**WHAT THE TASK ASKS**
Tell how many lines of the entries below include the string "icon". Respond with the number alone.

**Stored data**
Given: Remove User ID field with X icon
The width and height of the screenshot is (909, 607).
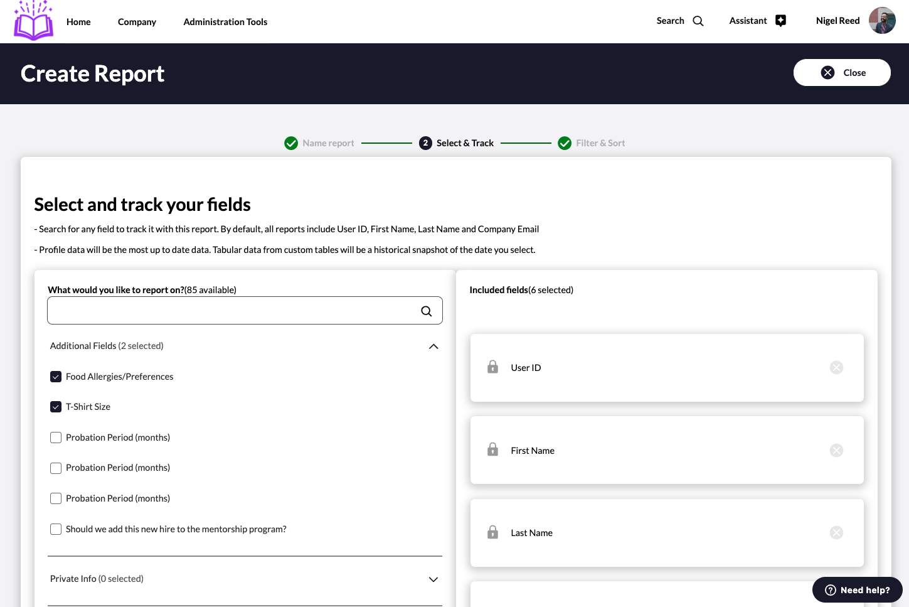Looking at the screenshot, I should 836,368.
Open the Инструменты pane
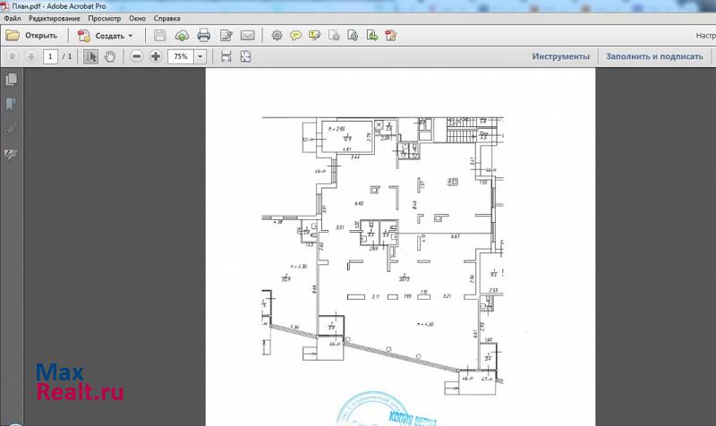 [x=560, y=56]

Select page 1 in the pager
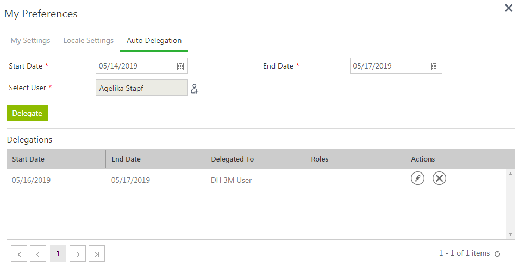[58, 253]
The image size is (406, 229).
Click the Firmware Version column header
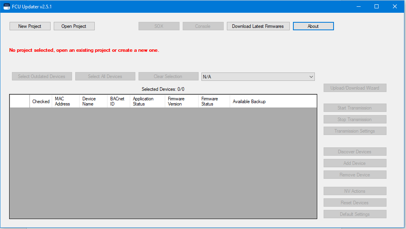(176, 102)
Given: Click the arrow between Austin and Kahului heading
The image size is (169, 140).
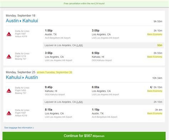Looking at the screenshot, I should pos(20,21).
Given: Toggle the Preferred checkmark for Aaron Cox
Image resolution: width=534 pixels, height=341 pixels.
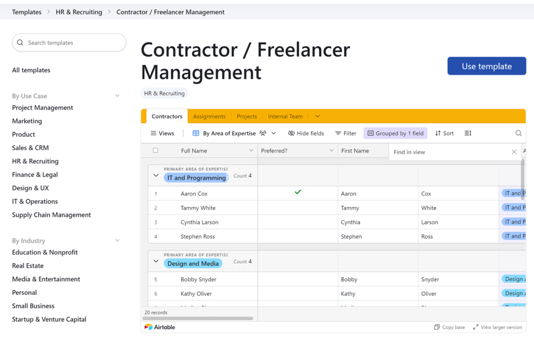Looking at the screenshot, I should click(x=297, y=192).
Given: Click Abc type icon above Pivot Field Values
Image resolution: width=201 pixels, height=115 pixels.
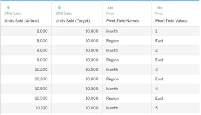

**EXERCISE RESULT**
2